Tento lido tanto sobre isso, fiquei realmente decepcionada com esta nova trilogia de Carolina Munhóz. Seu livro anterior, O Reino das Vozes que não se calam, escrito junto com a atriz Sophia Abraão, foi bem escrito e estruturado e os personagens eram mais profundos.
Neste novo livro, a personagem principal carece de qualquer atributo que a faça trilhar o Caminho do Herói (Joseph Campbell, o mestre da Mitologia atual e que influenciou George Lucas quando ele criou Star Wars). Ela pode ser muito rica, mas parece demais com as irlandesas que observei durante a minha viagem, superficiais e preocupadas com a beleza. Um choque para quem tinha vindo de Paris, onde as francesas tem uma classe e glamour quase como se fosse de nascença, por mais simples que fosse o look delas. Dois grandes contrastes.

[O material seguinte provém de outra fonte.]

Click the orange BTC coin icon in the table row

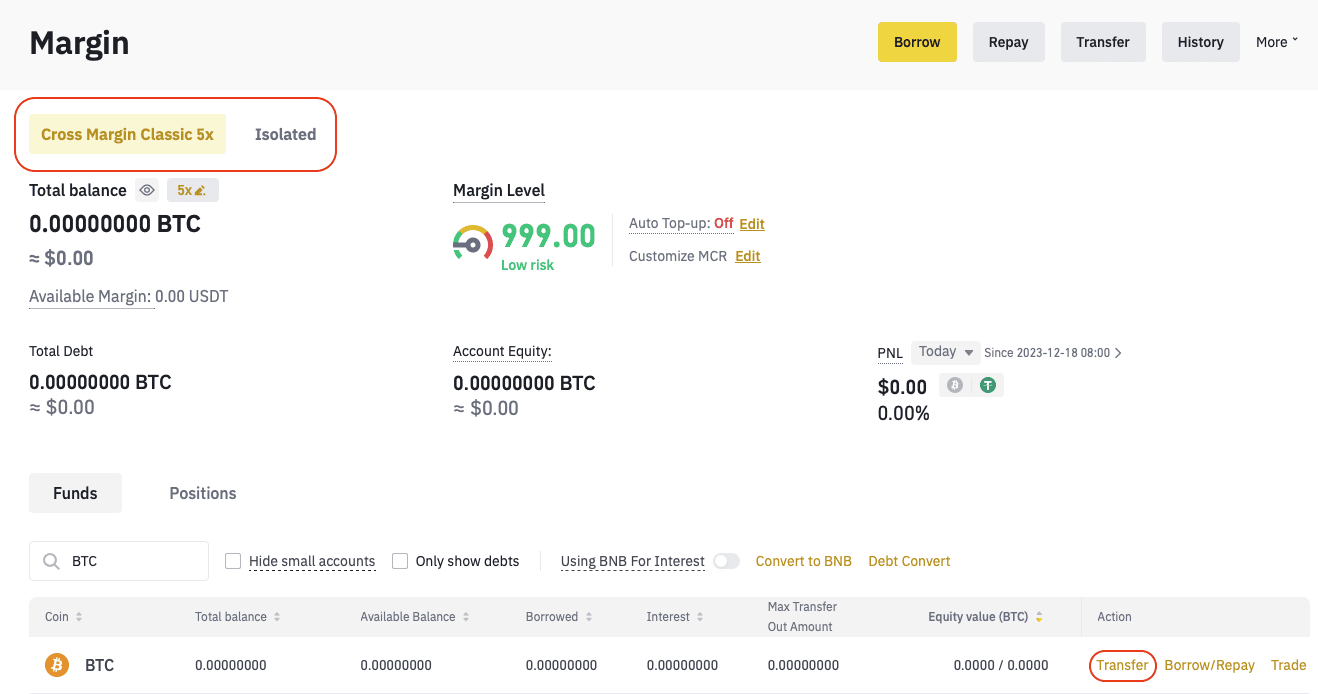57,665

E para não dizer que falei das flores, chegamos aos nomes dos personagens, que à exceção de três jovens milionários, fogem de qualquer sentido. Porque utilizar nomes ingleses nos personagens se eles são irlandeses? E os poucos que são, se referem a divindades obscuras da mitologia celta.
Li este livro em três horas e fiquei tão decepcionada que não sei se lerei os próximos. Mas ao mesmo tempo tive que redigir esta crítica. A Emily tem que se transformar em heroína!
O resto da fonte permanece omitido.